Veterans of the division went on to start at least 62 ski areas across the country, including Vail and Aspen. As those ski areas began to sprout up across the country, the sport bloomed. In the 1950s and 60s especially, skiing entered its heyday. People had leisure time, money to spend, and cars to take them places. And since the vast majority of the American population lived in urban or suburban areas, many longed for a connection to the natural world. Between 1960 and 1968, the industry exploded; about 45 new ski areas sprung into existence each year, bringing the total from 240 to 600.

“After the war, the 10th Mountain Division veterans returned to the U.S. obsessed with skiing and ready to spread it to the states,” journalist Heather Hansman writes in Powder Days. “They’d seen the way skiing tied towns together in Europe—and they wanted it.”

Winter sports became a part of the public consciousness as pop culture glorified the lifestyle. By the late 1950s, Skiing magazine’s readership had exploded, with more than 50,000 subscribers across the country. The 1960 Winter Olympics at Squaw Valley, California, drew eyes to the sport and the athletes achieving seemingly impossible feats. In 1969’s On Her Majesty’s Secret Service, James Bond strapped on skis for the first time, fleeing from bad guys while careening down steep slopes in the Alps. Skiing was everywhere people looked; it became synonymous with winter recreation.

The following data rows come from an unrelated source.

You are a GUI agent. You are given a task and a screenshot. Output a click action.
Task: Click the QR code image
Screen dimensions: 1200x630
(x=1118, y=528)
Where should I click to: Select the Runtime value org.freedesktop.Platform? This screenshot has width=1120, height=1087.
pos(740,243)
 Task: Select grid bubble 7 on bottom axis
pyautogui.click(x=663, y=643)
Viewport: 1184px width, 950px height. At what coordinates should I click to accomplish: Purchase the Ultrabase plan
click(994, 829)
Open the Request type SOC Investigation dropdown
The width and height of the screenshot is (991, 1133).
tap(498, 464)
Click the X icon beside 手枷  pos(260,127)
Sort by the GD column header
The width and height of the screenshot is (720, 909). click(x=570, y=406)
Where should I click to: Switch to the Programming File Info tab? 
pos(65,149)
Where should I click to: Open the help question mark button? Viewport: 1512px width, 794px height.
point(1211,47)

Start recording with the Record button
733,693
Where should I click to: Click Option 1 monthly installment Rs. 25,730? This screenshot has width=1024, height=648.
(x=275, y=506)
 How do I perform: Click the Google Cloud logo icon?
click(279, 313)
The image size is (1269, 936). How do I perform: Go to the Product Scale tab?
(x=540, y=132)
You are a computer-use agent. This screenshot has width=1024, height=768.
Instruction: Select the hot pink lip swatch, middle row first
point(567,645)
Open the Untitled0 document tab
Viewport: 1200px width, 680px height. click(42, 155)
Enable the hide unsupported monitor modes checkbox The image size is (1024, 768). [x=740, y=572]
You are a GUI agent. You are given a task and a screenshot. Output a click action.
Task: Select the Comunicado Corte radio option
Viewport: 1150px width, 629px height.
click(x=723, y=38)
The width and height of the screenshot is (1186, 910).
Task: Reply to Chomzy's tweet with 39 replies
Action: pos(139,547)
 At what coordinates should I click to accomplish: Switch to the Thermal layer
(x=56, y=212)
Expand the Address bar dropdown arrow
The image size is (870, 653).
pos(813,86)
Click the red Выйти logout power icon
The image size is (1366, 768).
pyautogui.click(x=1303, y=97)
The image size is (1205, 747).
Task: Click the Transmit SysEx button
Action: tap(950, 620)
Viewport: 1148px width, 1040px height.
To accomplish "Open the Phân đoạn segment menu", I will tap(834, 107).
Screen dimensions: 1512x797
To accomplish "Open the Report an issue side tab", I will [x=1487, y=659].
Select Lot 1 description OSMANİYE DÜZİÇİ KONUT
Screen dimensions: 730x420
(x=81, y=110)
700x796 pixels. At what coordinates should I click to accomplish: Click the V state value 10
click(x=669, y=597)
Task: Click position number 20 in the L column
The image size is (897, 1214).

Officially, the Forest Service shifted its focus, too. The Multiple Use Sustained Yield Act was signed in 1960, enshrining into law the agency’s “multiple use mandate.” This meant that the country’s national forests just weren’t for timber, mining, or grazing. Recreation was officially recognized as an important and legitimate use of public land alongside traditional, extractive industries.

Nationwide, the number of skiers likewise exploded. About half a million Americans went skiing every year in the mid-1950s. Roughly a decade later, that number topped three million. Ski areas across the country began to transform into something else: ski resorts. While ski areas are devoted almost entirely to the sport, ski resorts engineered a lifestyle around skiing. That included stores, bars, restaurants, and hotels. Large corporations began to buy ski resorts, searching for profit. In some ways, the foundation that would form the ski resort as we know it today began to take shape and take off around the country— especially the West.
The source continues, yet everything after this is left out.